■ Entries provided
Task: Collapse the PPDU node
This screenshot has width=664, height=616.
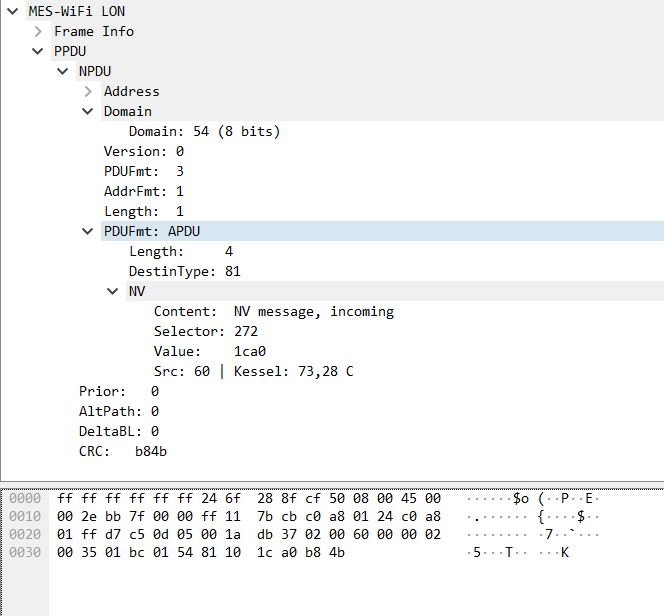Action: click(38, 51)
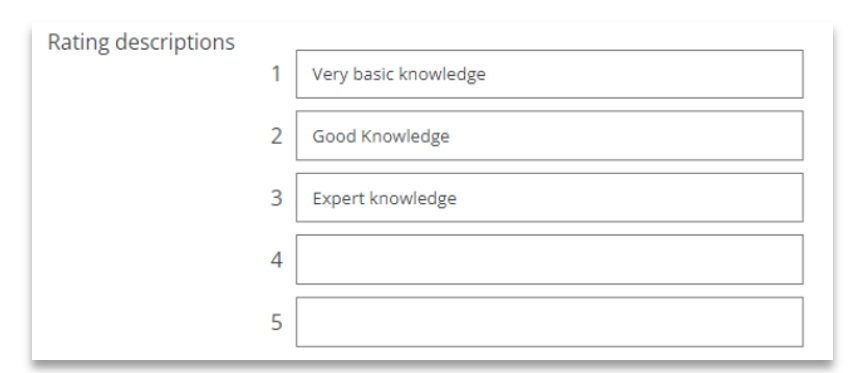Focus the rating 1 description field
This screenshot has height=373, width=865.
click(549, 74)
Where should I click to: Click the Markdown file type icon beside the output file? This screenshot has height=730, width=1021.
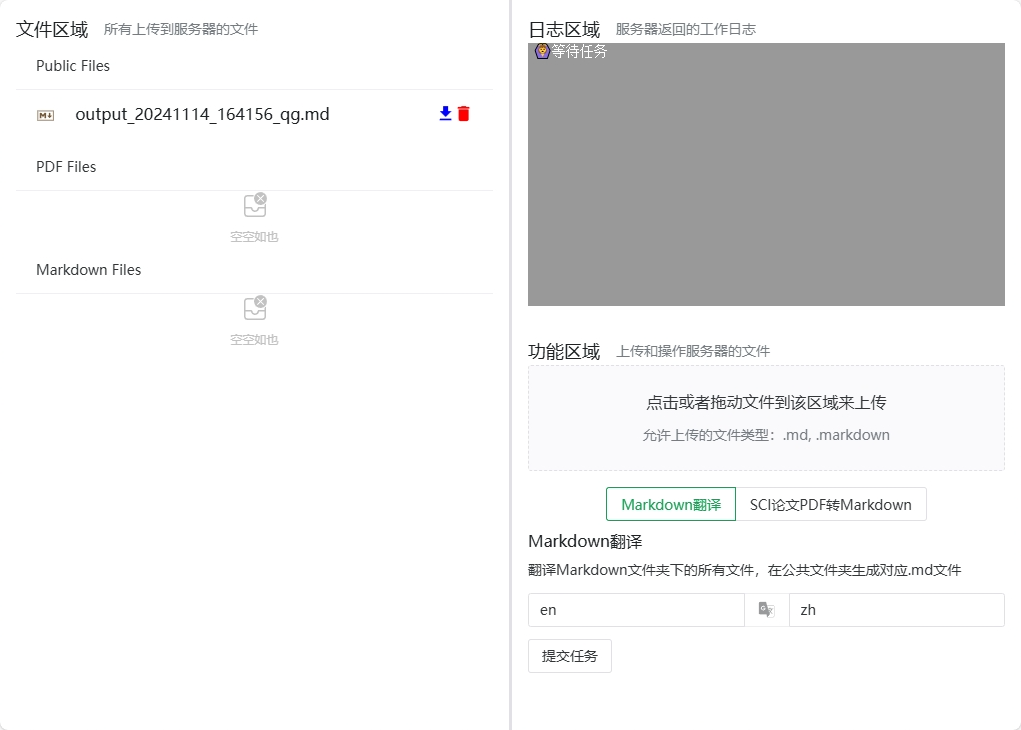coord(45,115)
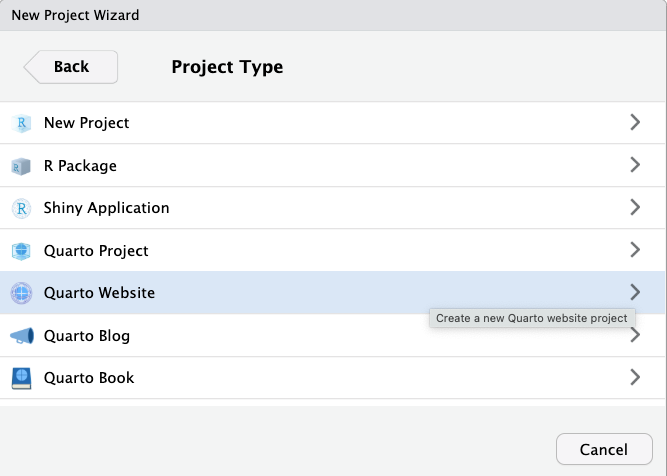Image resolution: width=667 pixels, height=476 pixels.
Task: Click the Quarto Website globe icon
Action: [21, 293]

■ What to work on
Restate the whole listing exactly as written, minus the pictures.

■ Finished exercise
Task: Collapse the PPDU node
This screenshot has width=664, height=616.
Action: click(38, 51)
Focus the rating 1 description field
This screenshot has height=373, width=865.
click(549, 74)
Where should I click to: Click the Markdown file type icon beside the output file? This screenshot has height=730, width=1021.
coord(45,115)
Image resolution: width=667 pixels, height=476 pixels.
Task: Click the Quarto Website globe icon
Action: [21, 293]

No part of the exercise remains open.